-- Opening Marker --

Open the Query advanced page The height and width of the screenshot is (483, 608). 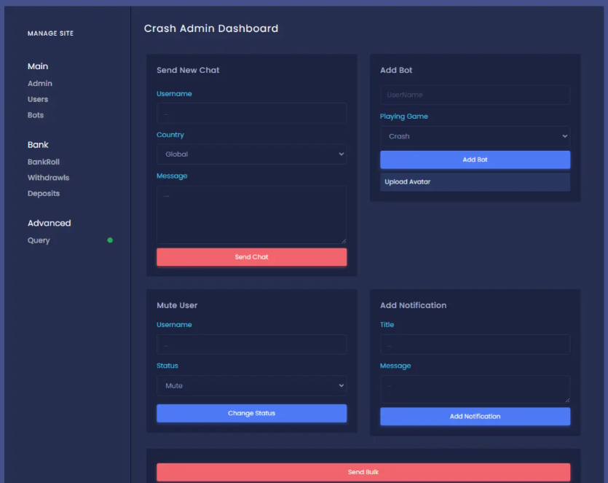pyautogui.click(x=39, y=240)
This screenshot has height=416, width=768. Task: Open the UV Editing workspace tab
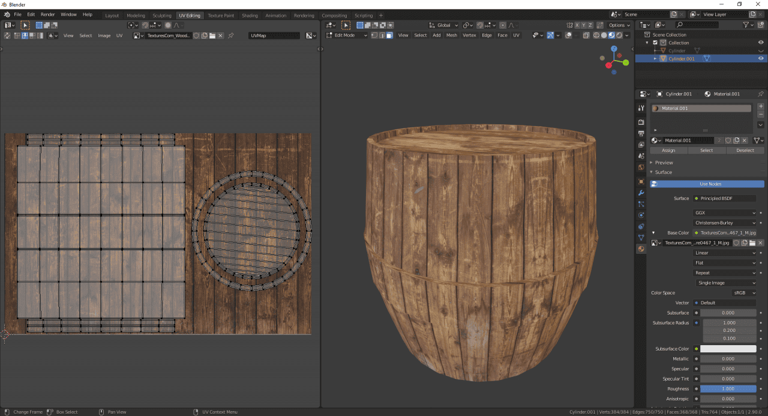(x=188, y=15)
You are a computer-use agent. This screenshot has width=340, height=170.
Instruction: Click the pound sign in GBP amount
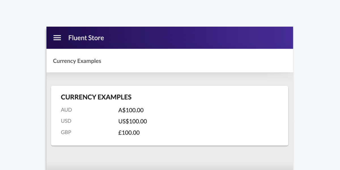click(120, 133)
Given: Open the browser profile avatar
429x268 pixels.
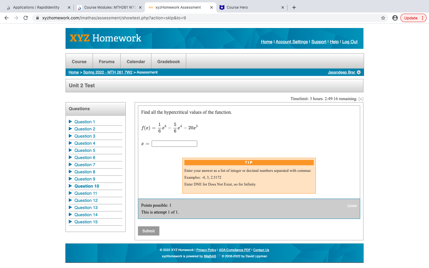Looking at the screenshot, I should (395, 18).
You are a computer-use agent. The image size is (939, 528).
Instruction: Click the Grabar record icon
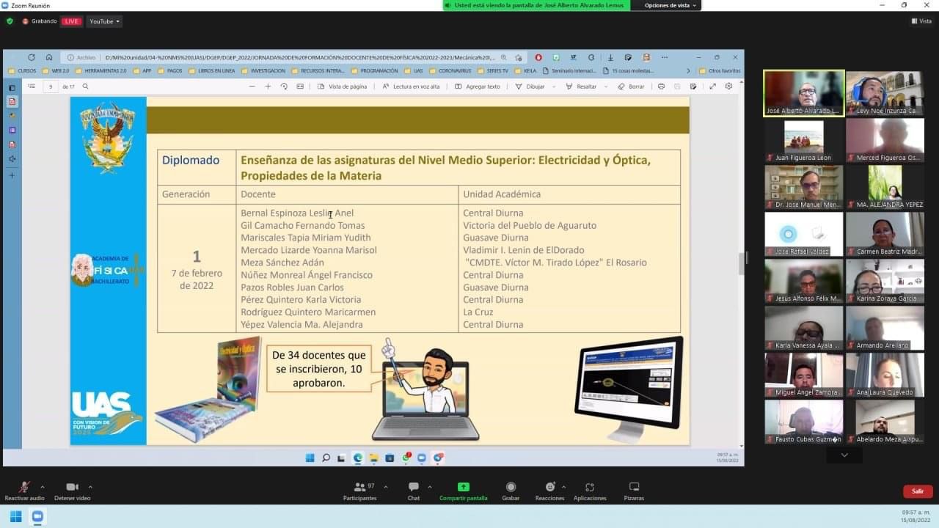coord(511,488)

-- Closing Marker --

[Activity] Each line from the one with "You are a computer-use agent. This" to the end of the material needs to be output word for word, with no picture included.

[Result for this exercise]
You are a computer-use agent. This screenshot has width=340, height=170.
Instruction: Click the pound sign in GBP amount
click(120, 133)
Given: Open the browser profile avatar
429x268 pixels.
Looking at the screenshot, I should (395, 18).
You are a computer-use agent. The image size is (939, 528).
Instruction: Click the Grabar record icon
coord(511,488)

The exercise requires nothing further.